Friday, December 30, 2016

Should Senior Citizens Really Buy the Used Piano They Always Wanted?

The short answers is "YES!" It's never to late to fullfill your dream of owning your own piano. Whether it's a new or used piano, if getting started makes you happy, "go for it." A little right brain activity every day is good for your health and piece of mind. (Not to mention, it's the opposite of social media...which most of us love and even hate sometimes.)

If a piano brings you joy, get one and get started. You'll be glad you did.

Monday, January 4, 2016

The "Mom-Jump-Starts-the-Kids-on-Piano" Craze

It's happening now and it's been going on for years. Mom used to play piano so the family decides to get a used piano. The next thing you know, Mom is playing again, the older kid is taking lessons from the piano teacher and the toddler is getting lessons from their mother. It's a family project and it's been going on since the early 1700's.

Most piano teachers do not take on students until they are five years old so in the mean time, go for it Mom! Get a used piano, start playing again, help the older kids with their lessons and jump start your toddlers as soon as they can behave themselves at the piano.

It's a family project that really pays off and is often passed down through generations.

Wednesday, November 5, 2014

Rolling Your Piano Across the Floor

Most pianos have casters. Why not just roll it across the living room floor, right? Well, not exactly. These casters were really designed to roll the piano a couple of feet, not to the other side of the house. Rolling your piano across the floor can be a small disaster! This can mark up your bare wood floors with slight scuffing or deep trails in pine floors. Your carpet could become discolored or snagged.

In some cases, while the happy couple is in "Superman" mode pushing as hard as they possibly can, the piano even get caught in a rut and actually dump over on it's back; it's kind of rare, but it does happen. This is extremely dangerous. It could land on someone's foot, leg or even "Whiskers" the cat! Many people have thrown their backs out trying to "catch" the piano out of instinct. (Even a small spinet piano weighs around 300 lbs. and that hurts when you catch them.)

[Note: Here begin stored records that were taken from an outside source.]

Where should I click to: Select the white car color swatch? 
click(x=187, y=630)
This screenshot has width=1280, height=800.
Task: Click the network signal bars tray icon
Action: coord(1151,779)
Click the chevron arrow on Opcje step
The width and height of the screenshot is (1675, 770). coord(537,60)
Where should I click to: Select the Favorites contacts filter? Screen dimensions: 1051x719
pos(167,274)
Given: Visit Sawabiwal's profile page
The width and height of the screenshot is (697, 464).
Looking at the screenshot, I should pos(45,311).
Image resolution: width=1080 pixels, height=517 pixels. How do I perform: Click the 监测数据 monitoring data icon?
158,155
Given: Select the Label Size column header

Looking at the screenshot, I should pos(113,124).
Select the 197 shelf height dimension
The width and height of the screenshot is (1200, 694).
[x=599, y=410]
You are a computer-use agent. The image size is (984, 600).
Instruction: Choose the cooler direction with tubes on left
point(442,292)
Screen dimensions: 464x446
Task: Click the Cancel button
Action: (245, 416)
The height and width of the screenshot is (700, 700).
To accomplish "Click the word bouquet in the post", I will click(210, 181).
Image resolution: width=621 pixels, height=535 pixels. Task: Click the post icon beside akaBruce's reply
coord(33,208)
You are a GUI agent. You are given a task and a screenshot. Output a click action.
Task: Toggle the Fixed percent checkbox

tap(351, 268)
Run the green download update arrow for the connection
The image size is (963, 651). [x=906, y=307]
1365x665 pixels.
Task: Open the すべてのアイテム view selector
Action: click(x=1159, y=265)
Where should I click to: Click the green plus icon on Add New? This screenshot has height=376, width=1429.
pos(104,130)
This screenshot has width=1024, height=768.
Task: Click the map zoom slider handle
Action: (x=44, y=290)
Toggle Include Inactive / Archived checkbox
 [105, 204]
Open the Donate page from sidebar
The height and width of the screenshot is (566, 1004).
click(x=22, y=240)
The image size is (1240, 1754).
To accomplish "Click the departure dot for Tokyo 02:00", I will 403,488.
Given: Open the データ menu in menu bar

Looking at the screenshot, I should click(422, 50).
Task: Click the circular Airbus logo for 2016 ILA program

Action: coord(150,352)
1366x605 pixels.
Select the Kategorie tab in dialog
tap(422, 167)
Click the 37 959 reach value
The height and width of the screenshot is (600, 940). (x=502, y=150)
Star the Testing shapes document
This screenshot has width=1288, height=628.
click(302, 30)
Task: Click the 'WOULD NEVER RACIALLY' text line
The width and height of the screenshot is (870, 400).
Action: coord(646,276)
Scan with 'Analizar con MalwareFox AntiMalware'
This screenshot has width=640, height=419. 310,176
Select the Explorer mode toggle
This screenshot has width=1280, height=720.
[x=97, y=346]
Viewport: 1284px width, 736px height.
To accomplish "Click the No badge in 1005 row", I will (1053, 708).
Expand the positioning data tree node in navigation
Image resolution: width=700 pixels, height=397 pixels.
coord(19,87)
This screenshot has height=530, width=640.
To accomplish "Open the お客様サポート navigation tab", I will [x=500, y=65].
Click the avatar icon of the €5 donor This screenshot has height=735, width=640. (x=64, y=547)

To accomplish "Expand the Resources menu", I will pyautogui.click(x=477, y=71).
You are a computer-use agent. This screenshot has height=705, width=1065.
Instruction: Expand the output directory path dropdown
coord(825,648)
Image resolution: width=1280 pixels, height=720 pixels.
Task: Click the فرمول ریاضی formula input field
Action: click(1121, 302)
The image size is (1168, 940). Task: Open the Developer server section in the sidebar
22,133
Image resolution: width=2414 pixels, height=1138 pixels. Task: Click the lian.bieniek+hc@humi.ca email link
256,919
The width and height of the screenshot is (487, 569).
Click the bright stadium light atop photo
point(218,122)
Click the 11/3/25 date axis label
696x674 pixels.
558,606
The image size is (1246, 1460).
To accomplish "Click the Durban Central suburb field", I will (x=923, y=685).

Grand pianos usually have hefty casters, also. If an old grand piano is rolled across the room, it could put grooves in the floor and, in some rare cases, collapse due to a weak or cracked leg. (Grand pianos can weigh over one thousand pounds. It's not worth the risk.)

Call a professional piano mover to move your piano across the room or to the other side of your home. Usually, piano movers will be available in a day or two to come over and get the job done right.

Friday, June 13, 2014

Getting Your Piano Ready BEFORE the Piano Tuner Arrives

Here are a few tips on how to be ready for your piano tuner when they come to work on your instrument:

Please clear the music books, candles, photographs, sculptures, toys, misc paraphernalia, live animals, etc. off the top of your piano.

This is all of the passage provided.